*** Opening RECORDED DATA ***

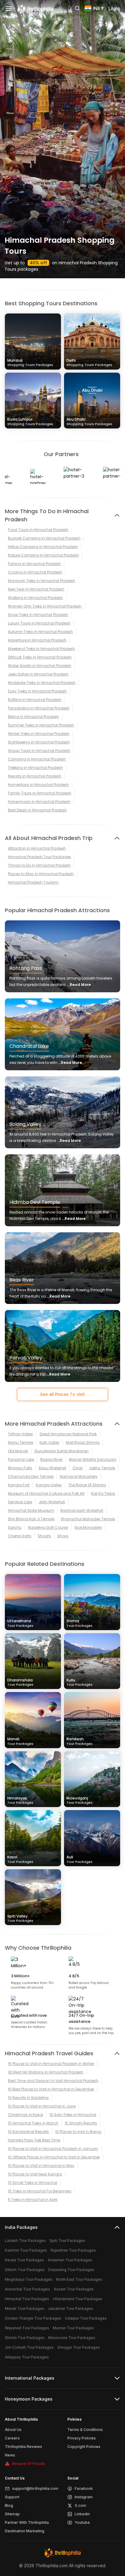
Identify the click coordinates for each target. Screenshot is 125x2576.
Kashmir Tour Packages (26, 2250)
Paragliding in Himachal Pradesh (38, 708)
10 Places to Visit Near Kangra (35, 2174)
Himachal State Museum (31, 1510)
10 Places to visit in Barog (78, 2131)
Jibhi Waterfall (52, 1502)
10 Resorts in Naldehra (28, 2097)
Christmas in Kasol (25, 2114)
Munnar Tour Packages (73, 2328)
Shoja (62, 1535)
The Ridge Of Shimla (87, 1485)
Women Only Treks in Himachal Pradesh (45, 606)
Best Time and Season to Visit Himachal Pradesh (53, 2080)
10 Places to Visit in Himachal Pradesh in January (53, 2148)
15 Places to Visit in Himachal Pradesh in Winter (51, 2063)
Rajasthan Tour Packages (73, 2250)
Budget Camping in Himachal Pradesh (44, 538)
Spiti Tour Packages (67, 2240)
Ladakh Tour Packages (25, 2240)
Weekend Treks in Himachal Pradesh (41, 648)
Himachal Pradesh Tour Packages (39, 856)
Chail (78, 1468)
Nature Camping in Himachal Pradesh (43, 555)
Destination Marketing (24, 2531)
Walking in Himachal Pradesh (35, 597)
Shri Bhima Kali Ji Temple (31, 1519)
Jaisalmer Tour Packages (70, 2308)
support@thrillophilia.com (35, 2488)
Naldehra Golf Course (48, 1527)
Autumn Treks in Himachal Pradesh (40, 631)
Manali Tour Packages (24, 2308)
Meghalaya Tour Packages (28, 2279)
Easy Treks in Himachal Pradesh (37, 691)
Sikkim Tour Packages (25, 2269)
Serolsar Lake (20, 1502)
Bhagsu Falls (20, 1468)
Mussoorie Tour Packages (71, 2337)
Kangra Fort (18, 1485)
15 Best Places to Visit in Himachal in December (51, 2089)
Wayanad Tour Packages (27, 2328)
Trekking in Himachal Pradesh (35, 767)
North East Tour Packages (79, 2279)
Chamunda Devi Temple (30, 1476)
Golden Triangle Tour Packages (33, 2318)
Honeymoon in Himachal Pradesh (39, 801)
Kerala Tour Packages (24, 2260)
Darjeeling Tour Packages (71, 2269)
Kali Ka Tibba (103, 1493)
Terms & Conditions (85, 2429)
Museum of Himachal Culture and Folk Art (46, 1493)
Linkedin (82, 2514)
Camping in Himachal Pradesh (37, 759)
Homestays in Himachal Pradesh (38, 784)
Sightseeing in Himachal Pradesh (39, 742)
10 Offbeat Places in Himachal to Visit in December (54, 2157)
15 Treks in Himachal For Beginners (39, 2191)
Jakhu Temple (102, 1468)
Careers (12, 2438)
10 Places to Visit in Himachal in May (41, 2165)
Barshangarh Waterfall (81, 1510)
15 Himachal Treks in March (33, 2123)
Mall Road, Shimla (83, 1442)
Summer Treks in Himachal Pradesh (41, 725)
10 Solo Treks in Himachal (72, 2114)
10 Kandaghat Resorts (28, 2131)
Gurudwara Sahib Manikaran (61, 1451)
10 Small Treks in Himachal (32, 2182)
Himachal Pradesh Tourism (33, 882)
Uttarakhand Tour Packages (77, 2299)
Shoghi (44, 1535)
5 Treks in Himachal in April (32, 2199)
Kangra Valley (49, 1485)
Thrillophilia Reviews (23, 2446)
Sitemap (12, 2514)
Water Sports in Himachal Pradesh (39, 665)
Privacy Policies (81, 2438)
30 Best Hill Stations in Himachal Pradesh (45, 2072)
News (10, 2455)
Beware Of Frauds (28, 2463)
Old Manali (18, 1451)
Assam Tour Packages (74, 2289)
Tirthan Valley (20, 1434)
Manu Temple (20, 1442)
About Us (13, 2429)
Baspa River (51, 1459)
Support (12, 2497)
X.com (80, 2505)
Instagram (84, 2497)
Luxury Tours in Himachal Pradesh (39, 623)
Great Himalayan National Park (68, 1434)
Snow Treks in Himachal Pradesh (38, 614)
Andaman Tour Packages (70, 2260)
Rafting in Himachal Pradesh (34, 699)
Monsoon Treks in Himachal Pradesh (41, 580)
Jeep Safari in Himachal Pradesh (38, 674)
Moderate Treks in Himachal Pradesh (42, 682)
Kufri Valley (49, 1442)
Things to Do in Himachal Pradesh (39, 865)
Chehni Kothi (19, 1535)
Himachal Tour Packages (27, 2299)
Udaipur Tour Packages (86, 2318)
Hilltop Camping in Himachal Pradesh (43, 546)
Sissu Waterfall (52, 1468)
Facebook (84, 2488)
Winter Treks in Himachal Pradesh (38, 733)
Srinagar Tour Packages (78, 2347)
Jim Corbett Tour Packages (29, 2347)
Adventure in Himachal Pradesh (37, 640)
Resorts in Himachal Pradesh (34, 776)
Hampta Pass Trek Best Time (34, 2140)
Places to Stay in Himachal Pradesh (41, 873)
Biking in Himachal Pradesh (33, 716)
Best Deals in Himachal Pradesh (37, 810)
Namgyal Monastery (79, 1476)
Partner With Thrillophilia (27, 2522)
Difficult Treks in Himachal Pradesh (40, 657)
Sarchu (15, 1527)
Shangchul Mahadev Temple (88, 1519)
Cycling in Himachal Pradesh (35, 572)
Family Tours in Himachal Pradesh (39, 793)
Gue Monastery (88, 1527)
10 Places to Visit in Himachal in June (42, 2106)
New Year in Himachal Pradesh (36, 589)
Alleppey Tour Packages (27, 2357)
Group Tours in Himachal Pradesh (39, 750)
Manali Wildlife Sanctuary (93, 1459)
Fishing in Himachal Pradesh (34, 563)
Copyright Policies (83, 2446)
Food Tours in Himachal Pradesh (38, 529)
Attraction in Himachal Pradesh (37, 848)
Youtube (82, 2522)
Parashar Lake (21, 1459)
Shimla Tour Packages (25, 2337)
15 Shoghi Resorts (81, 2123)
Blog (9, 2505)
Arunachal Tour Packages (27, 2289)
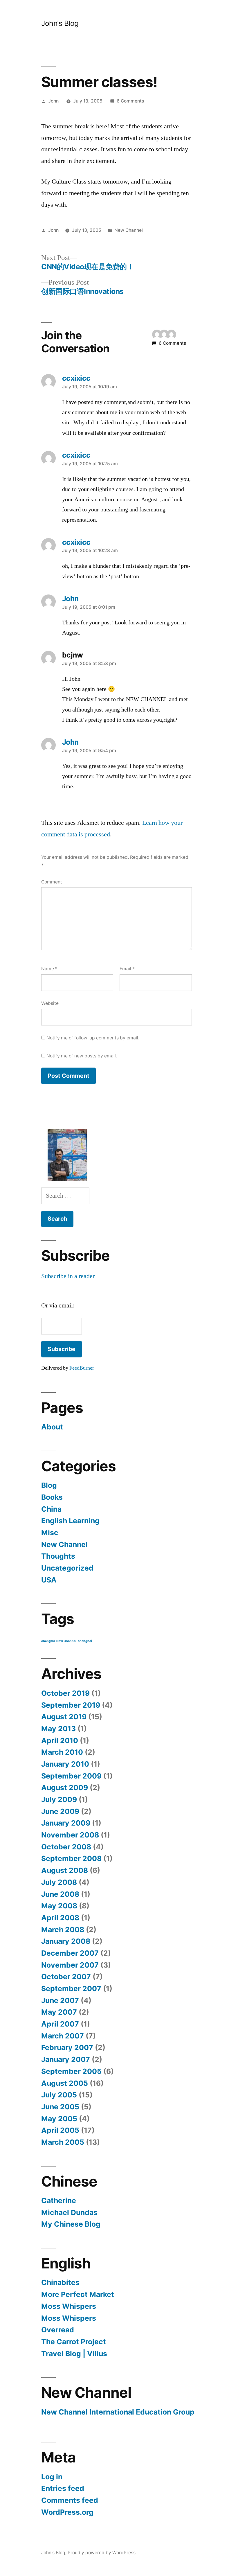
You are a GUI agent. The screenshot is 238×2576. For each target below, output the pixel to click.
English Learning (70, 1520)
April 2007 (60, 2024)
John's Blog (60, 23)
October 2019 (65, 1693)
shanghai (85, 1641)
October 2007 (66, 1976)
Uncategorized (67, 1568)
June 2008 (60, 1894)
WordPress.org (67, 2512)
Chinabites (60, 2282)
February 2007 (67, 2047)
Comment (51, 882)
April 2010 (59, 1740)
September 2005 (71, 2071)
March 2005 (62, 2142)
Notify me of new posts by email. (81, 1056)
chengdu (48, 1641)
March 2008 (62, 1929)
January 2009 (65, 1823)
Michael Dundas (69, 2212)
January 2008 (65, 1941)
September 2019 (70, 1705)
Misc (49, 1532)
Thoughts (58, 1556)
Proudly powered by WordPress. (102, 2552)
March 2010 (62, 1752)
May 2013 (58, 1728)
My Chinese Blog (70, 2224)
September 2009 (71, 1776)
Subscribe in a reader (68, 1276)
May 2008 (59, 1905)
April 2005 (60, 2130)
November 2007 (70, 1965)
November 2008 (70, 1834)
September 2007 (71, 1988)
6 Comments (130, 101)
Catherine (58, 2200)
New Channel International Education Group (117, 2412)
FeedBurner (81, 1368)
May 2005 (59, 2118)
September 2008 (71, 1858)
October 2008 (66, 1846)
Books (52, 1497)
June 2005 (60, 2106)
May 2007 (59, 2012)
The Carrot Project (73, 2341)
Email (127, 968)
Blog (49, 1485)
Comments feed (69, 2500)
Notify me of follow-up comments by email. (92, 1038)
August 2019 (63, 1716)
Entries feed (62, 2488)
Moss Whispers (68, 2306)
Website (50, 1003)
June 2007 (60, 2000)
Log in (51, 2476)
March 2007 (62, 2035)
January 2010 (65, 1764)
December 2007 (70, 1953)
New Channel (128, 230)
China (51, 1509)
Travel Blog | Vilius (74, 2353)
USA (49, 1580)
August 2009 (64, 1787)
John (53, 101)
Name (49, 968)
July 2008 (59, 1882)
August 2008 (64, 1870)
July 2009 (59, 1799)
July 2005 (59, 2094)
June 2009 (60, 1811)
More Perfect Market (77, 2294)
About (52, 1426)
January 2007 (65, 2059)
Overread (57, 2329)
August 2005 (64, 2083)
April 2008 (60, 1917)
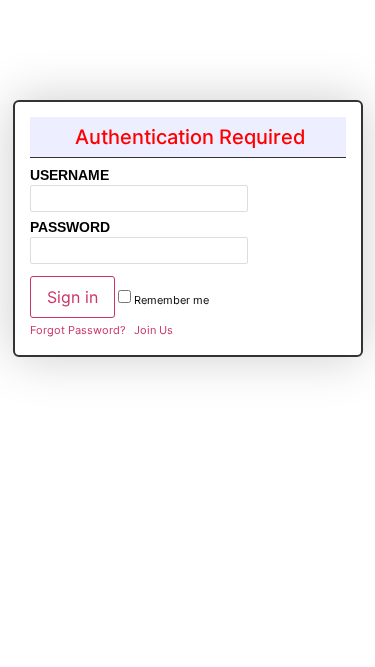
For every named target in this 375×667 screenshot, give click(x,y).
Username (69, 175)
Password (70, 227)
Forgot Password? (78, 330)
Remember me (171, 300)
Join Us (153, 330)
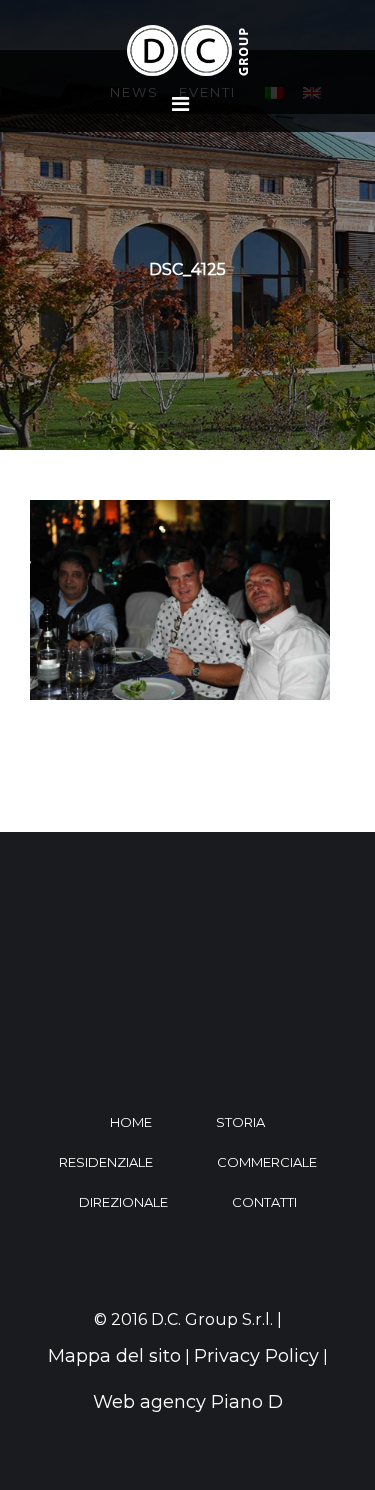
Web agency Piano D (188, 1402)
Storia (240, 1122)
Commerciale (267, 1162)
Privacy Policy (256, 1356)
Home (131, 1122)
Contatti (264, 1202)
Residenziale (106, 1162)
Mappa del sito (114, 1356)
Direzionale (123, 1202)
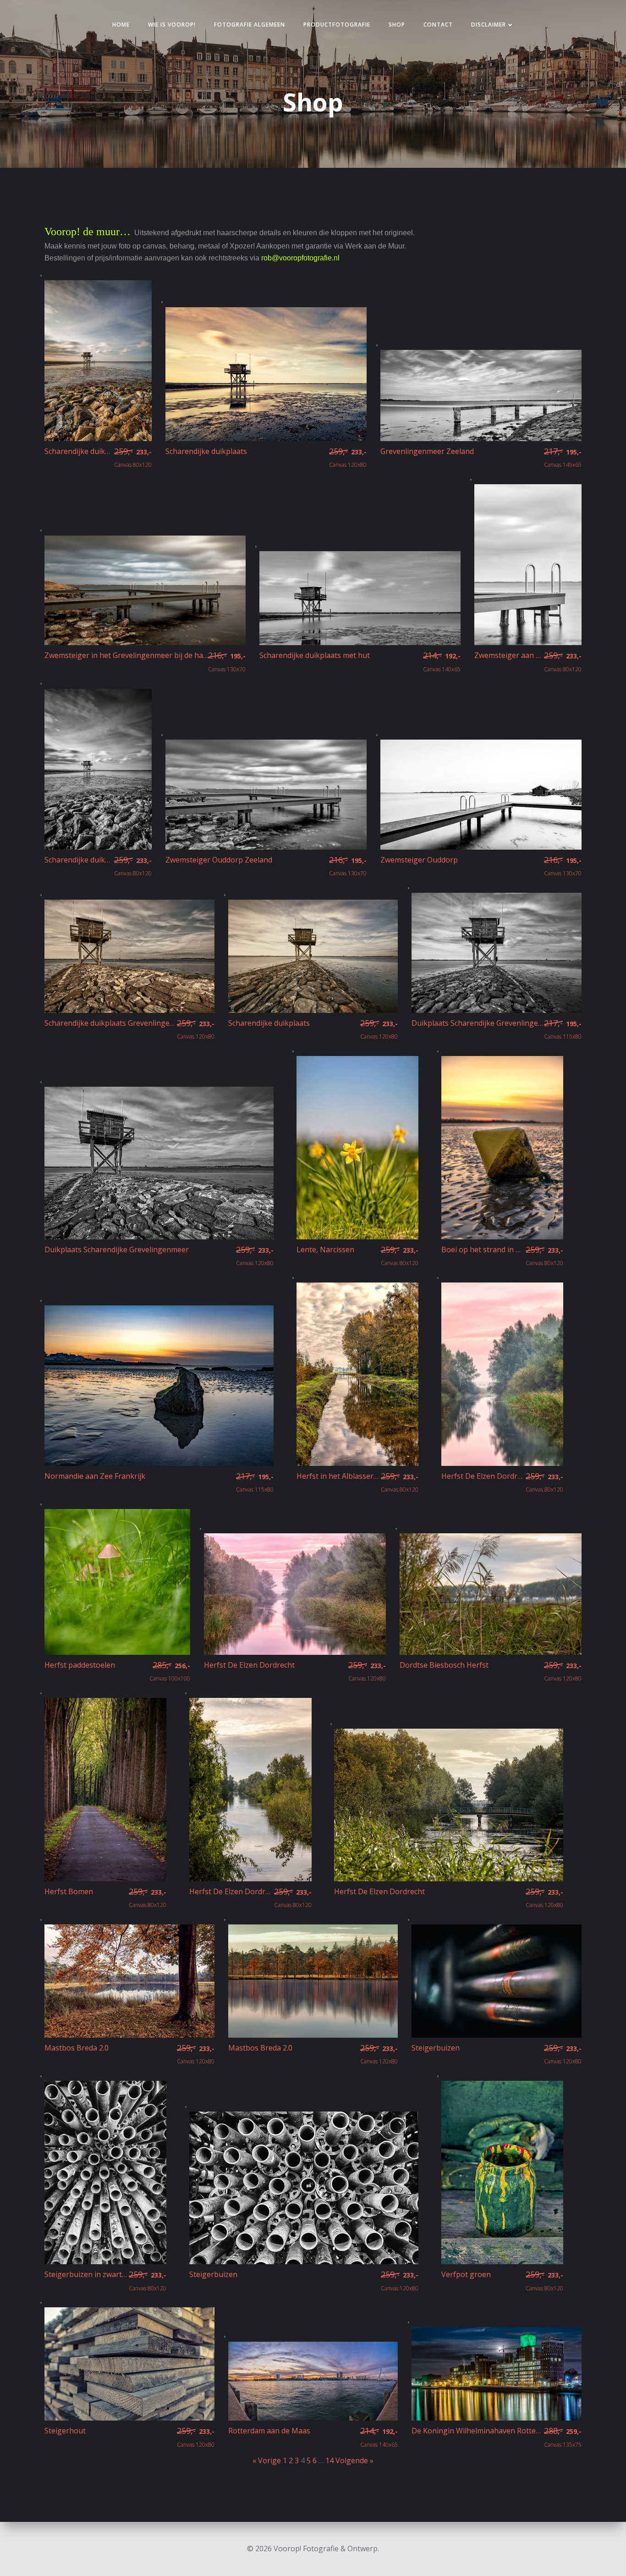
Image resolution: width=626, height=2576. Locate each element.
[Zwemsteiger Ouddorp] (481, 794)
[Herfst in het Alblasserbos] (357, 1373)
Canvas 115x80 (563, 1029)
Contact (438, 24)
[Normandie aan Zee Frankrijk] (159, 1385)
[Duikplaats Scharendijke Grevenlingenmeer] (497, 952)
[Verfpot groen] (502, 2172)
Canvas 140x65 (442, 662)
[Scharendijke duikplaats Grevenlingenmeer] (129, 956)
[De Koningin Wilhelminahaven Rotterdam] (497, 2373)
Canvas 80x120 (133, 458)
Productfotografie (336, 24)
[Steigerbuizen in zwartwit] (105, 2172)
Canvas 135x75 (563, 2437)
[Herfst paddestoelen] (117, 1581)
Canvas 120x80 (348, 458)
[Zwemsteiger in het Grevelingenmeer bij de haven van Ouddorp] (145, 590)
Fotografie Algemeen (249, 24)
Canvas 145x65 (563, 458)
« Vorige (267, 2460)
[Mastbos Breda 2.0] (129, 1980)
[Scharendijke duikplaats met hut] (360, 597)
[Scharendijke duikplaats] (98, 360)
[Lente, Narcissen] (357, 1147)
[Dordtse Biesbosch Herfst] (491, 1593)
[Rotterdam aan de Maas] (313, 2380)
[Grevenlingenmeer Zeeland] (481, 395)
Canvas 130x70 (227, 662)
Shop (397, 24)
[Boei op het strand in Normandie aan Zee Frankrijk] (502, 1147)
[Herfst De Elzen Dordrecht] (502, 1373)
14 (329, 2460)
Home (121, 24)
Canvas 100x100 (169, 1671)
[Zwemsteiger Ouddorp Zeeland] (266, 794)
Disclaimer (488, 24)
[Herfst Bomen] (105, 1789)
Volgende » (354, 2460)
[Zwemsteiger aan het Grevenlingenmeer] (528, 564)
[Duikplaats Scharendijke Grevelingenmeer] (159, 1162)
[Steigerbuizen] (497, 1980)
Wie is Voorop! (172, 24)
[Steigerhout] (129, 2363)
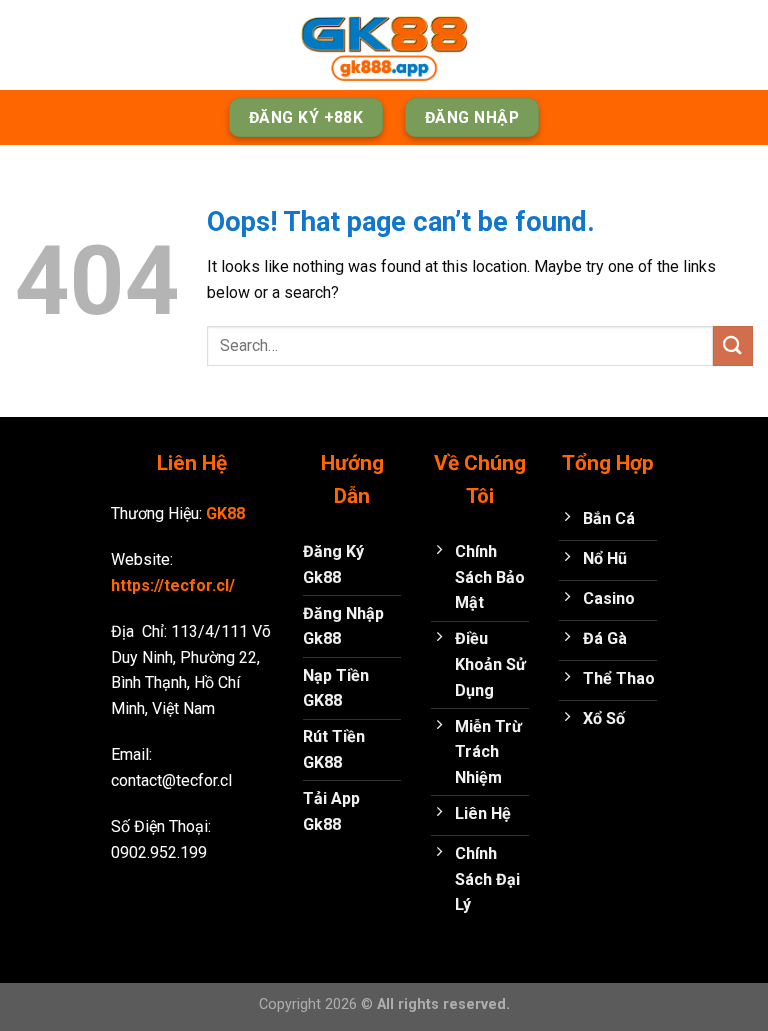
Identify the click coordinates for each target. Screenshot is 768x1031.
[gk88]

*** Closing RECORDED DATA ***

PROBLEM DESCRIPTION:
Starting at the line with "October 2019 (65, 1693)" and ending at the line with "chengdu (48, 1641)", print each line of the listing above exactly, with no other lines.

RESULT:
October 2019 (65, 1693)
shanghai (85, 1641)
October 2007 (66, 1976)
Uncategorized (67, 1568)
June 2008 (60, 1894)
WordPress.org (67, 2512)
Chinabites (60, 2282)
February 2007 (67, 2047)
Comment (51, 882)
April 2010 (59, 1740)
September 2005 (71, 2071)
March 2005 (62, 2142)
Notify me of new posts by email. (81, 1056)
chengdu (48, 1641)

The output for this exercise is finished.